Tarik menarik kekuasaan, wewenang dan
tanggung jawab dalam pengelolaan hutan ini tidak akan membawa manfaat bagi
kelestarian hutan dan kesejahteraan rakyat jika tetap tidak ada keberpihakan
kepada masyarakat terutama mereka yang tinggal di dalam dan di sekitar hutan.
2. Sulit mendapatkan lahan yang clear dan
clean atau bebas konflik atau sudah banyak yang diokupasi. Oleh sebab
itu, perlu secepatnya diupayakan akomodasi dan perlindungan hukum (asas
legalitas) agar pemantapan kawasan hutan tetap berjalan dan terjaga dengan
baik, dalam upaya meningkatkan akses masyarakat terhadap hutan dengan
pemanfaatan potensinya.
3. Terbatasnya pengaturan akses masyarakat
terhadap sumber daya hutan, yang dipengaruhi
oleh kurangnya rasa kepemilikan masyarakat terhadap sumber daya hutan,
terbatasnya akses masyarakat dalam memperoleh pendapatan, ketidakpastian
pengelolaan hutan oleh masyarakat, rendahnya pemanfaatan potensi sumber daya
hutan oleh masyarakat, rendahnya posisi tawar masyarakat, dan meningkatnya
gangguan terhadap sumber daya hutan.
4. Tingginya ketergantungan masyarakat
terhadap program pemerintah dan pihak lainnya. Hal ini berujung pada rendahnya
inisiatif dan inovasi masyarakat dalam pengelolaan hutan sehingga masyarakat
menjadi pasif dan tidak mandiri. Selain itu, hal ini berakibat pada lemahnya
aspirasi masyarakat terhadap pengelolaan hutan.
5. Program pemberdayaan terhadap
masyarakat yang tidak tepat sasaran, hal ini mengakibatkan pemborosan dana,
waktu, dan tenaga. Selain itu pengembangan potensi masyarakat menjadi tidak
optimal dan masyarakat semakin tidak berdaya dalam pemanfaatan sumber daya
hutan. Akibatnya masyarakat sekitar hutan tetap miskin dan muncul kecemburuan
sosial di antara anggota masyarakat, yang bermuara pada semakin tidak
harmonisnya hubungan masyarakat dan sumber daya hutan.
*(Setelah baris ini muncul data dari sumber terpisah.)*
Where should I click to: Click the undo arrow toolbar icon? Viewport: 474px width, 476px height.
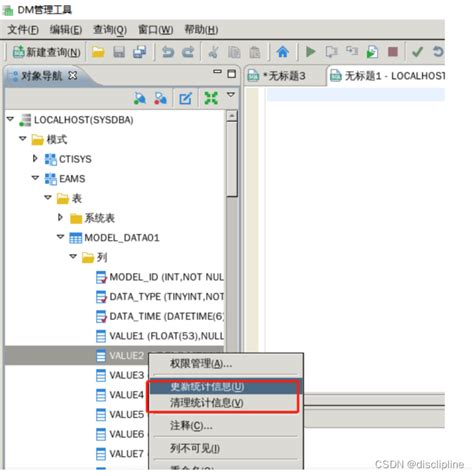click(x=168, y=52)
6. Pemberdayaan masyarakat di dalam dan
sekitar hutan yang tidak konsisten juga merupakan masalah yang harus segera
ditangani secara sungguh-sungguh. Kebijakan yang tidak konsisten mengakibatkan
kerusakan sumber daya hutan yang semakin hebat, tumpang tindihnya hak dan
kegiatan pemanfaatan sumber daya hutan dan terhambatnya upaya pengembangan
ekonomi masyarakat. Selain itu kebijakan yang tidak konsisten juga
membingungkan masyarakat dan menurunkan kepercayaan masyarakat kepada
pemerintah yang berakibat pada tidak tercapainya tujuan pemberdayaan
masyarakat. Hal ini berarti program pemberdayaan masyarakat tidak efisien dan
berpotensi memicu konflik diantara para pihak.
B.
Masalah
Sosial Ekonomi
1. Rendahnya pendapatan masyarakat yang
diakibatkan oleh sumber daya hutan
cenderung semakin rusak akibat
eksploitasi hutan menyebabkan masyarakat semakin sulit mengembangkan potensi
diri, sehingga standar minimal kebutuhan masyarakat sulit terpenuhi, dan pada
akhirnya masyarakat kurang dapat berpartisipasi dalam program pembangunan.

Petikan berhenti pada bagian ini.